→ **Work task**: Your job here is to restate every record exactly, pictures excluded.

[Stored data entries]
┌──
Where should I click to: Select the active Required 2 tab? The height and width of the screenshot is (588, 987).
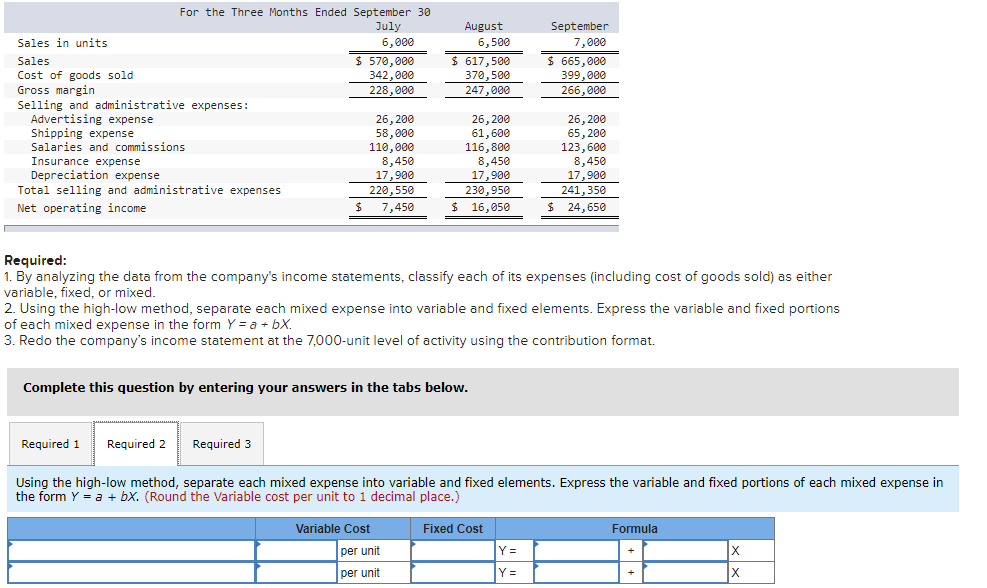pyautogui.click(x=136, y=444)
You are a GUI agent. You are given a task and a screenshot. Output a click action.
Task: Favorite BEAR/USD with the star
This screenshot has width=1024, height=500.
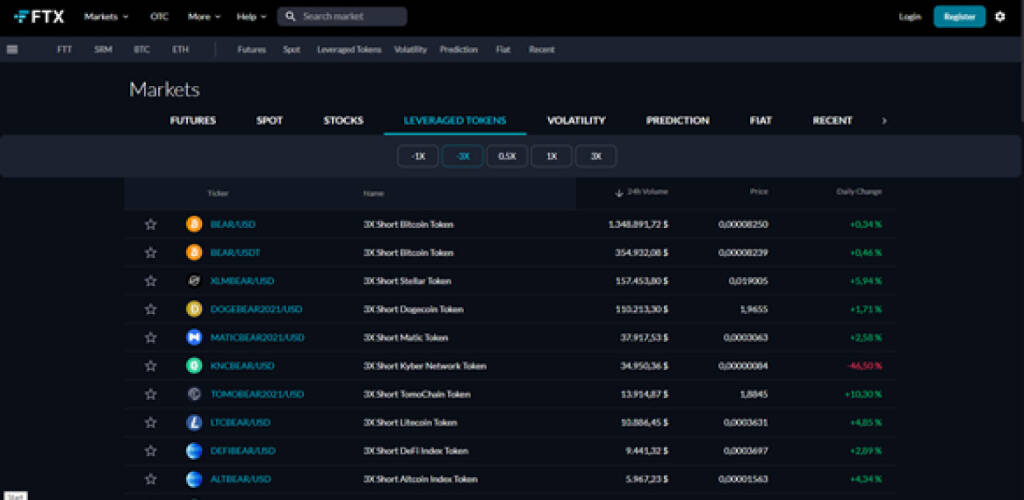(151, 225)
└──
→ **Solution for this problem**:
Where should I click to: Select the active Required 2 tab? The height and width of the screenshot is (588, 987).
pyautogui.click(x=136, y=444)
You are a GUI agent. You are given a task and a screenshot. Output a click action.
Task: Favorite BEAR/USD with the star
This screenshot has width=1024, height=500.
(151, 225)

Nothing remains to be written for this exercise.